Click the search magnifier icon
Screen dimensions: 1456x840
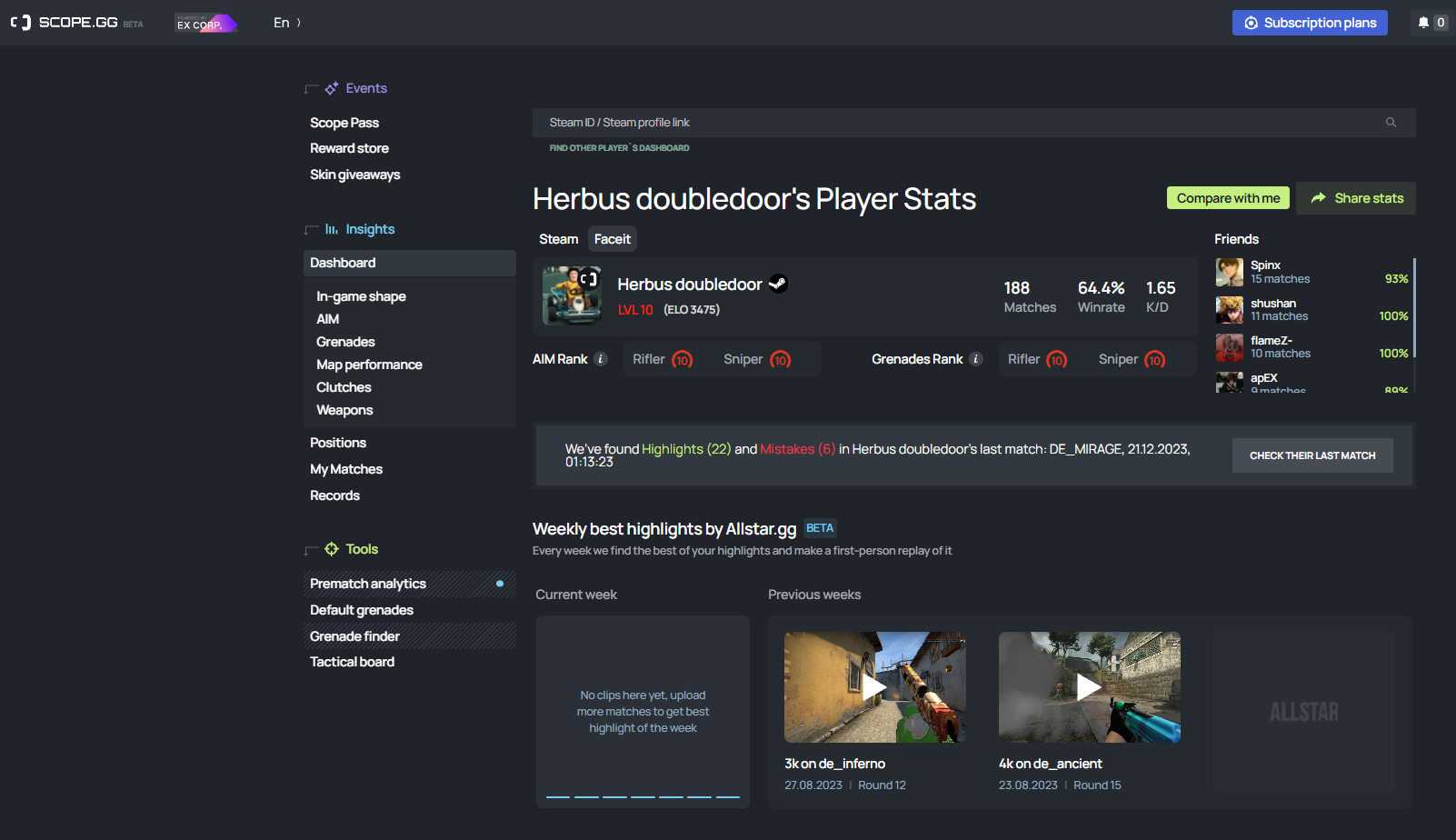[1391, 123]
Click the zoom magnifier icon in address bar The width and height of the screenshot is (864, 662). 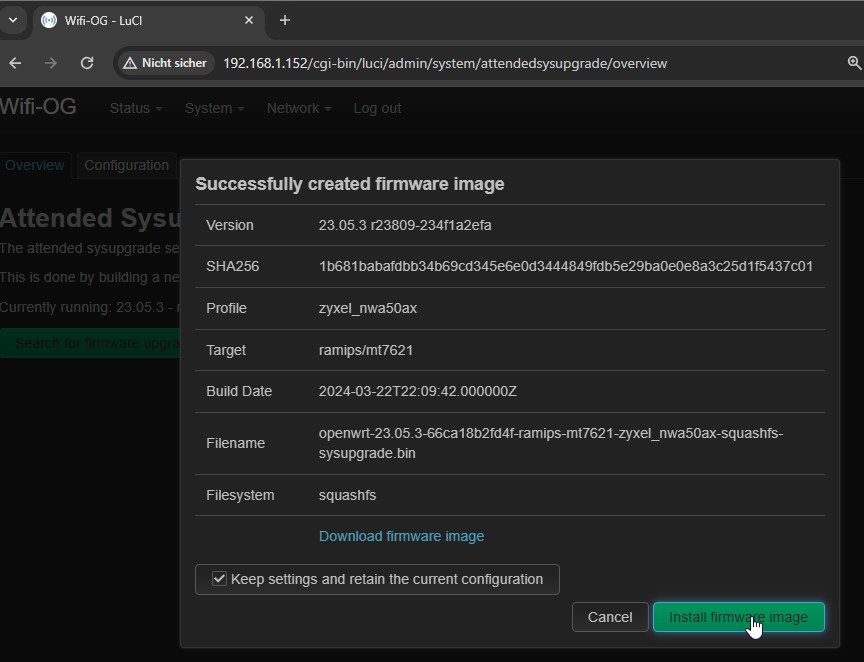point(854,63)
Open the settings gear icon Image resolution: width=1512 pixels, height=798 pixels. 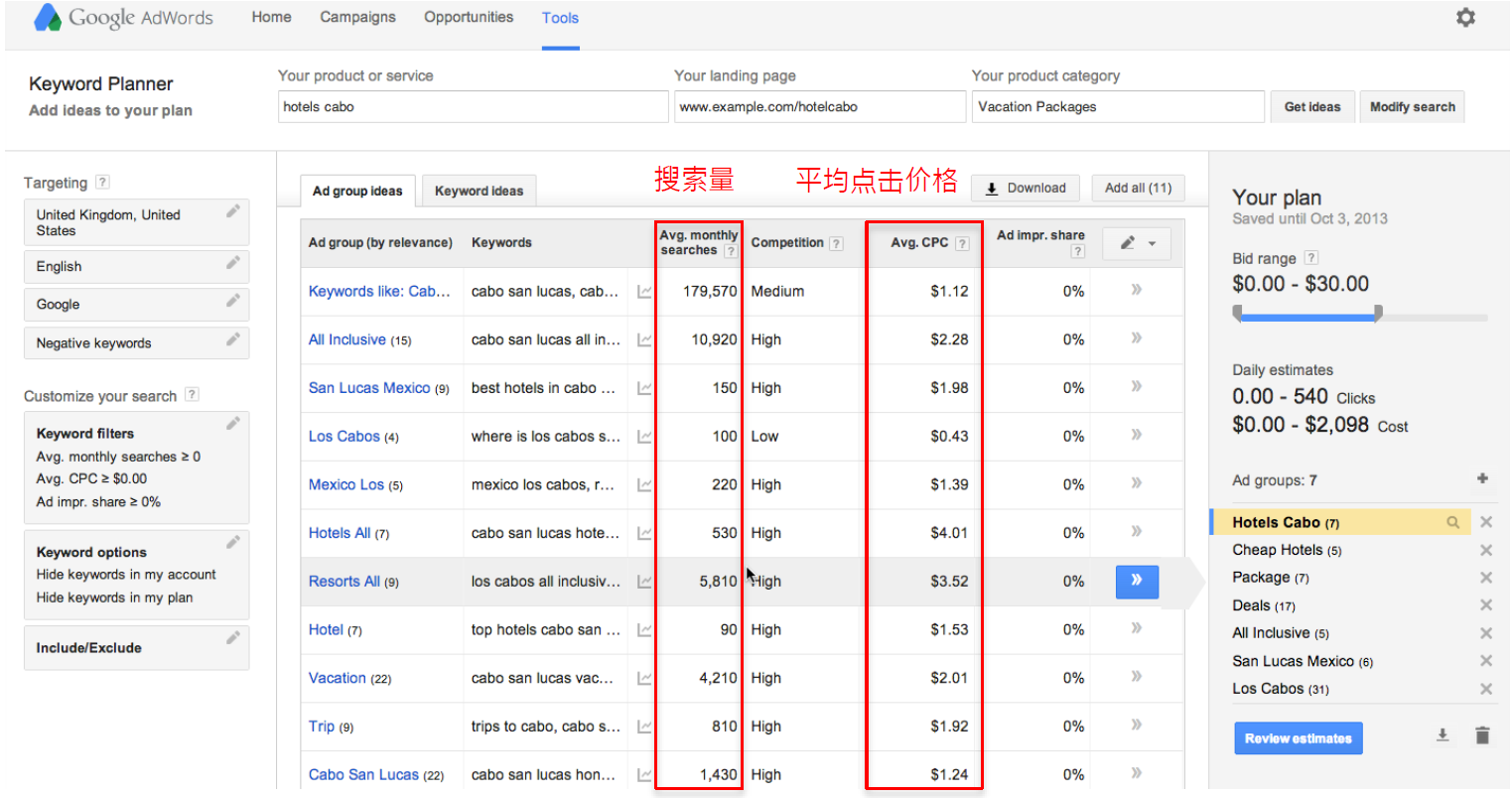[x=1464, y=18]
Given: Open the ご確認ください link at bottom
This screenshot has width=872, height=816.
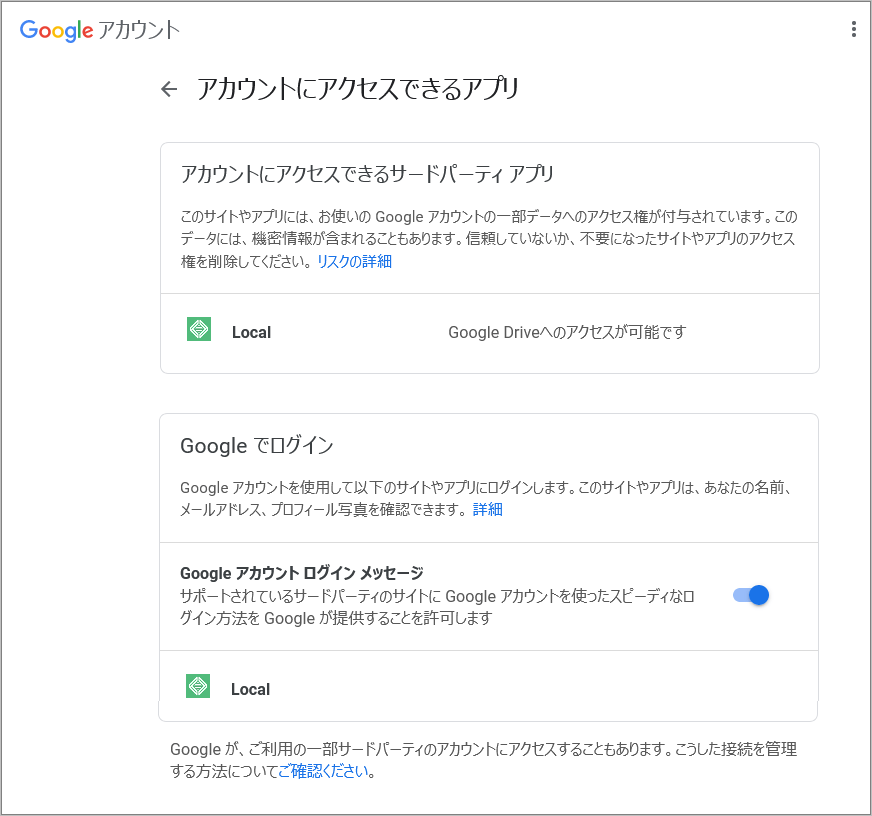Looking at the screenshot, I should coord(323,771).
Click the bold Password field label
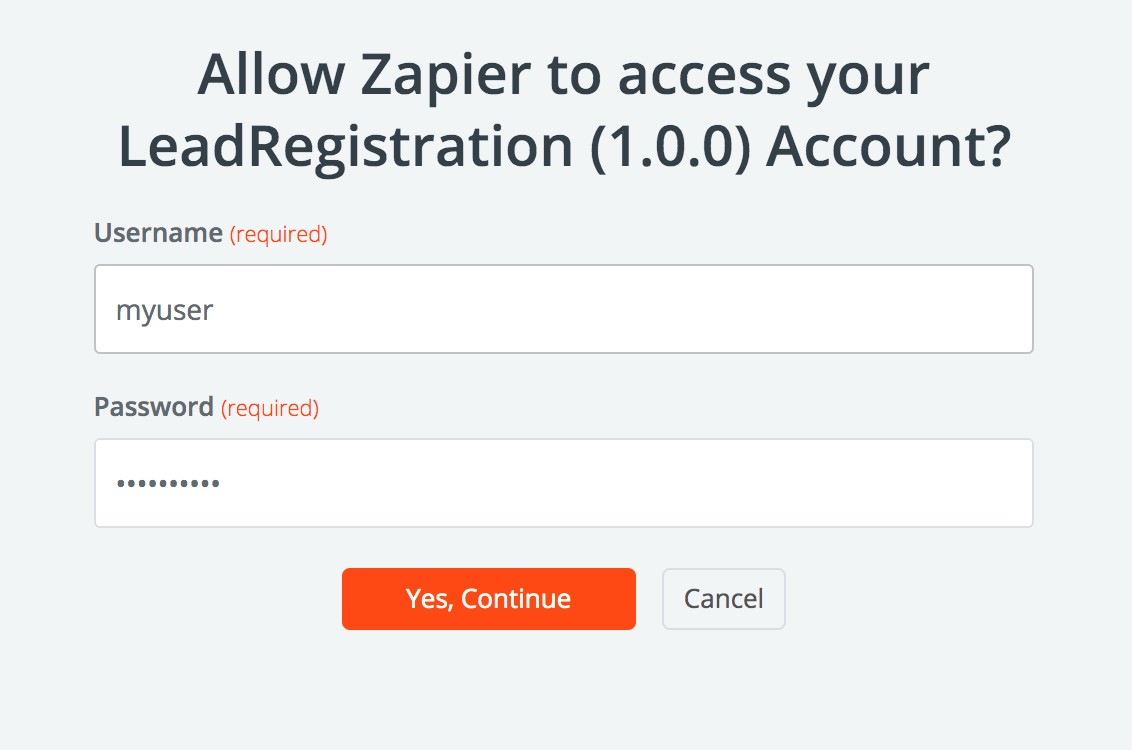 coord(153,407)
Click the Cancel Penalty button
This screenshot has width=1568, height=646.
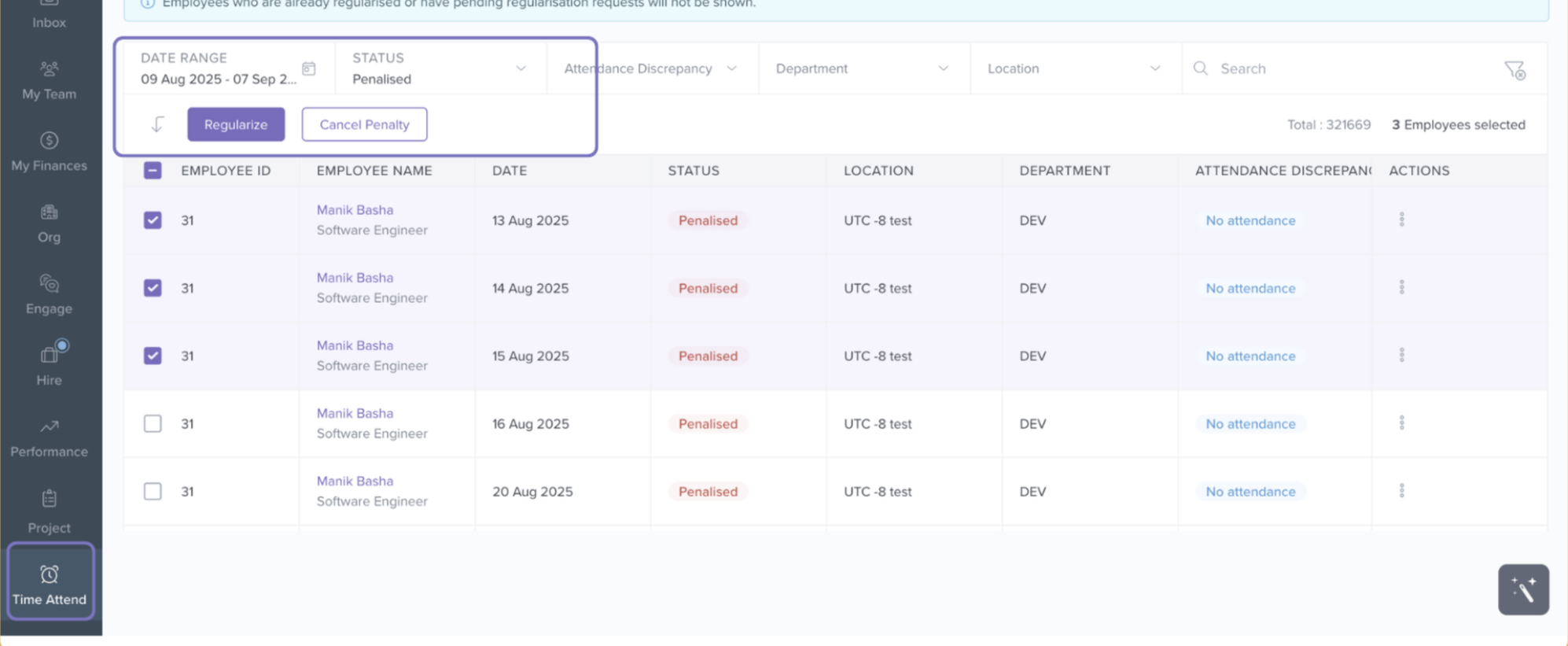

———

WHAT TO PRODUCE: Look above for the line containing "Given: Open the ご確認ください link at bottom"; output that line and all lines after it through the last one exactly, without the pictures.

TASK SOLUTION:
Given: Open the ご確認ください link at bottom
This screenshot has width=872, height=816.
Looking at the screenshot, I should coord(323,771).
Click the bold Password field label
 coord(153,407)
Click the Cancel Penalty button
This screenshot has width=1568, height=646.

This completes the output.